Page extract START

Riley, James Whitcomb (1849-1916) | Purdue University Libraries, Archives and Special Collections
James Whitcomb Riley was born in a log cabin on October 7, 1849 in the little village of Greenfield, fast in the lap of Indiana's farmland but then still hidden in primitive oak and poplar forest. The Main Street of the village was the planked National Road; a highway that lured American pioneers along its fennel rimmed way towards California and the West. Riley's father was a frontier lawyer and politician who named his second son after an Indiana governor, James Whitcomb. His mother wrote poetry as well as baked in a hearth oven and raised a growing nest of children. Riley grew up among simple living, kindly people.
As a boy Riley was slender and retiring noted mainly for his ingenuity and pranks. Early in his youth, his log cabin home was replaced by a large two-storied house with bright green shutters. This home is now the shrine operated by Greenfield's Riley Old Home Society open to visitors from throughout the world.
Riley's parents feared he was not going to amount to anything. He simply could not learn history or mathematics. Once when a childhood teacher asked him where Christopher Columbus sailed on his second voyage, Riley answered he didn't know where he went on the first one. A teacher once moaned, "He doesn't know which is more -twice ten or twice eternity."

Page extract END
Data to examine START

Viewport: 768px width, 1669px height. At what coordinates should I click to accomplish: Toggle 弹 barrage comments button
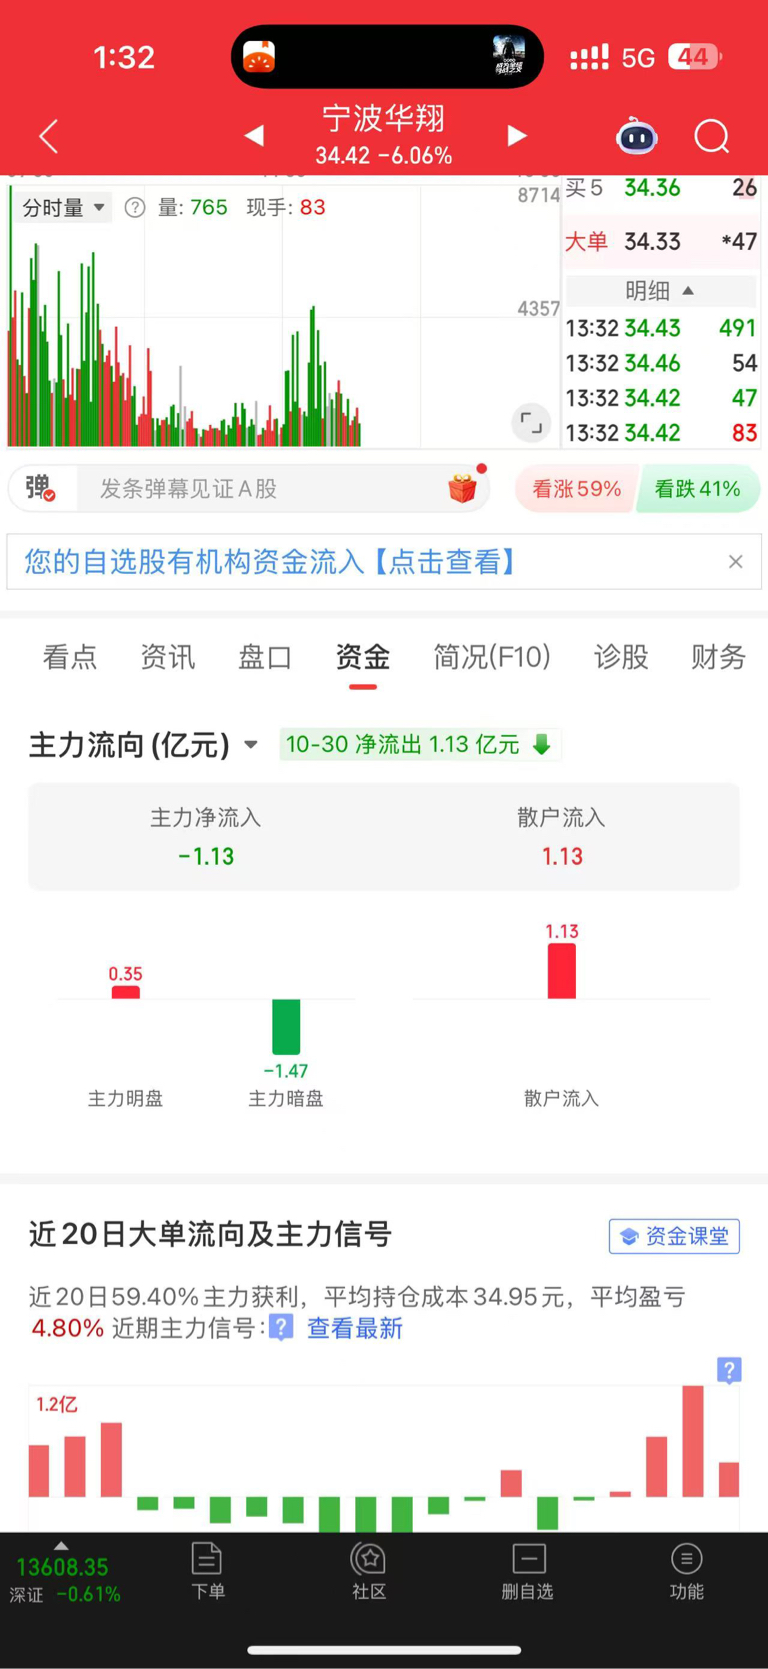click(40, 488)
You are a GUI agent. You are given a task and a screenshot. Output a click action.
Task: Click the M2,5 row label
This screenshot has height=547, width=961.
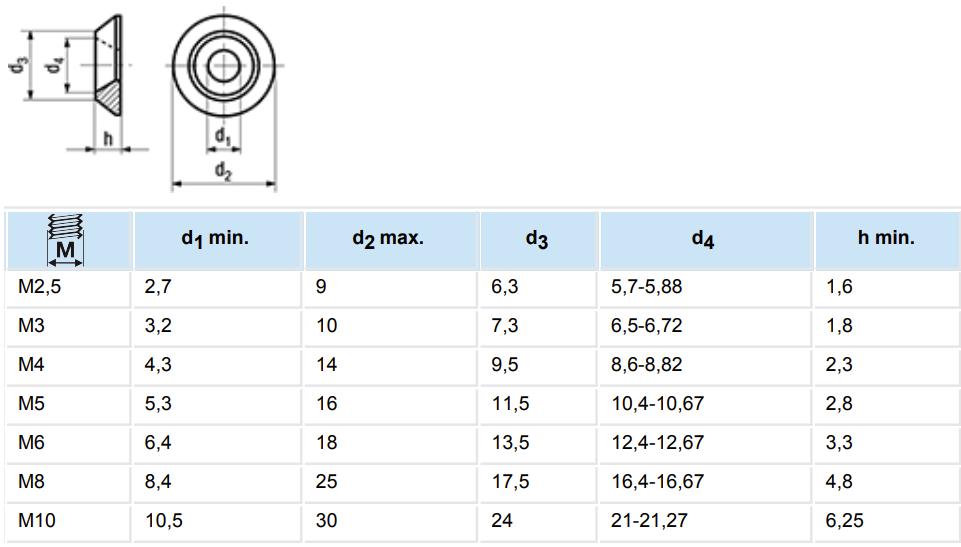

Data to examine END

*Prompt*
Reproduce the full text of the Purdue University Libraries page on James Whitcomb Riley word for word.

*Response area*
Riley, James Whitcomb (1849-1916) | Purdue University Libraries, Archives and Special Collections
James Whitcomb Riley was born in a log cabin on October 7, 1849 in the little village of Greenfield, fast in the lap of Indiana's farmland but then still hidden in primitive oak and poplar forest. The Main Street of the village was the planked National Road; a highway that lured American pioneers along its fennel rimmed way towards California and the West. Riley's father was a frontier lawyer and politician who named his second son after an Indiana governor, James Whitcomb. His mother wrote poetry as well as baked in a hearth oven and raised a growing nest of children. Riley grew up among simple living, kindly people.
As a boy Riley was slender and retiring noted mainly for his ingenuity and pranks. Early in his youth, his log cabin home was replaced by a large two-storied house with bright green shutters. This home is now the shrine operated by Greenfield's Riley Old Home Society open to visitors from throughout the world.
Riley's parents feared he was not going to amount to anything. He simply could not learn history or mathematics. Once when a childhood teacher asked him where Christopher Columbus sailed on his second voyage, Riley answered he didn't know where he went on the first one. A teacher once moaned, "He doesn't know which is more -twice ten or twice eternity."